No campo “complemento” (obrigatório) do ASE deverão ser consignados o número e o ano do processo em que foi determinado o cancelamento da inscrição, a zona eleitoral em que teve curso e a unidade da Federação (Exemplo: Proc. 1234/2008-1ª ZE/UF).

ELEITORES COM DEFICIÊNCIA

Comparecendo ao cartório eleitor com deficiência que impossibilite ou torne extremamente oneroso o cumprimento das obrigações eleitorais, deverão ser observados os procedimentos previstos na Res.-TSE nº 21.920, de 2004, de forma a impedir o cancelamento da inscrição caso a deficiência seja pré-existente à data da última eleição à qual o eleitor deixou de comparecer.

CONSEQUÊNCIAS DA NÃO-REGULARIZAÇÃO

O não comparecimento do eleitor ao cartório eleitoral para comprovação do exercício do voto, da justificativa de ausência ou do pagamento da(s) multa(s) correspondente(s), no prazo de 60 dias, contados do dia 2 de março de 2015, implicará o cancelamento automático da inscrição, a ser efetivado, no período de 19 a 21 de maio de 2015.

COMPROVANTE DE QUITAÇÃO

Caso requerida, poderá ser entregue certidão de quitação ao eleitor que comprovar sua regularidade perante a Justiça Eleitoral, desde que satisfeitos todos os requisitos previstos pela Res.-TSE nº 21.823, de 2004.

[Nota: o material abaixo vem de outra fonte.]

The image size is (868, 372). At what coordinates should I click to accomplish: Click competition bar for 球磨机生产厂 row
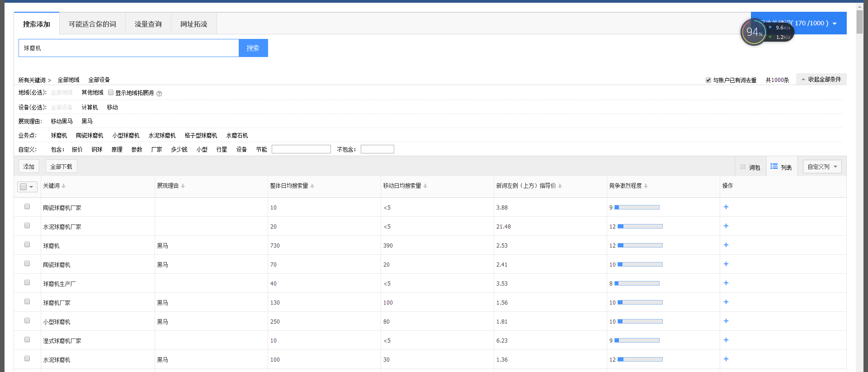[637, 283]
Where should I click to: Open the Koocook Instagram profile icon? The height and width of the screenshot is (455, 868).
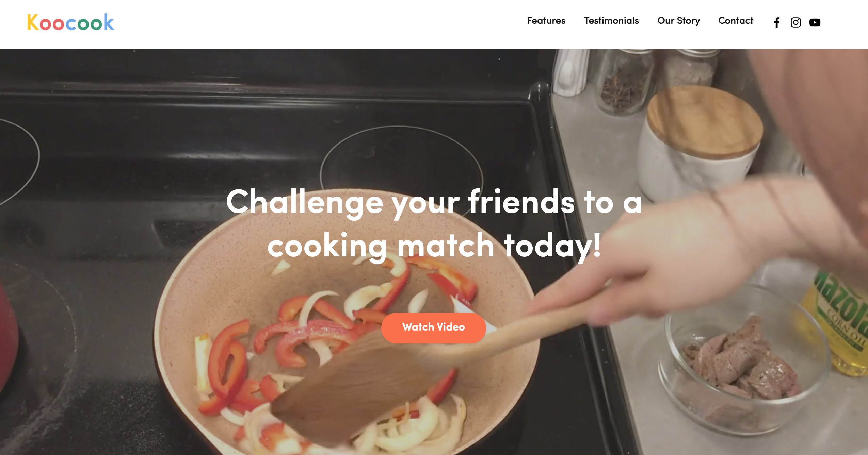coord(795,22)
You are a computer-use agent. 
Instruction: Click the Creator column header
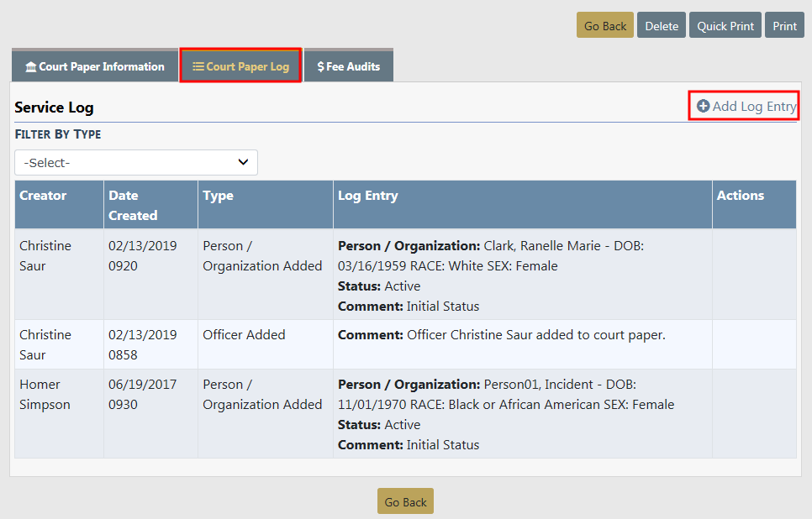click(x=43, y=196)
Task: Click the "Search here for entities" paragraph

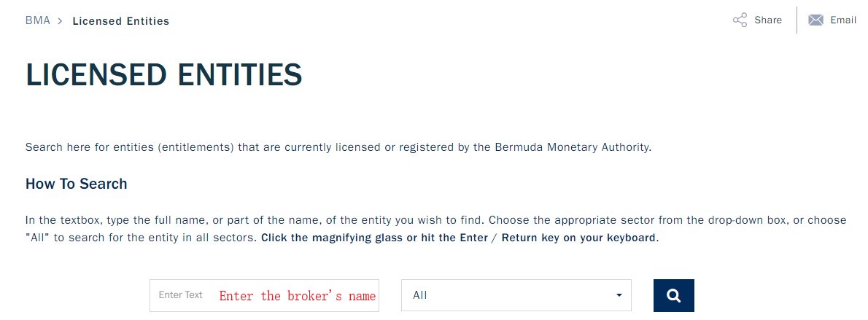Action: coord(219,147)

PROCESSAMENTO DOS FORMULÁRIOS RAE E CÓDIGOS DE ASE

O processamento dos formulários RAE e dos códigos de ASE (caso não seja utilizado o modo on line de digitação de ASE) deverá ser realizado à medida que estes sejam formalizados, a critério do juiz eleitoral.

Não há necessidade de se aguardar o final do prazo de 60 dias destinado à regularização para se realizar o referido processamento.

ATENDIMENTO AO ELEITOR QUE PROCURAR O CARTÓRIO NO PERÍODO COMPREENDIDO ENTRE O FIM DO PRAZO PREVISTO PARA REGULARIZAÇÃO E O EFETIVO CANCELAMENTO DAS INSCRIÇÕES

Os eleitores com inscrições passíveis de cancelamento que procurarem o cartório eleitoral no período de 5 de maio a 21 de maio de 2015 deverão ser orientados a requerer revisão ou transferência, conforme o caso, instruindo o requerimento com a documentação necessária à sua apreciação.

O processamento desses requerimentos será suspenso pelo sistema, mediante a inclusão da operação em banco de erros, com a mensagem “OPERAÇÃO NÃO EFETUADA ELEITOR FALTOSO PRAZO ULTRAPASSADO”.

Encerrado o período de cancelamento das inscrições, deverá o cartório providenciar o fechamento do banco de erros e submeter os documentos a novo processamento, efetivando no cadastro eleitoral as operações requeridas. 

Este texto não substitui o publicado no DJE-TSE, nº 28, de 10.2.2015, p. 63-65.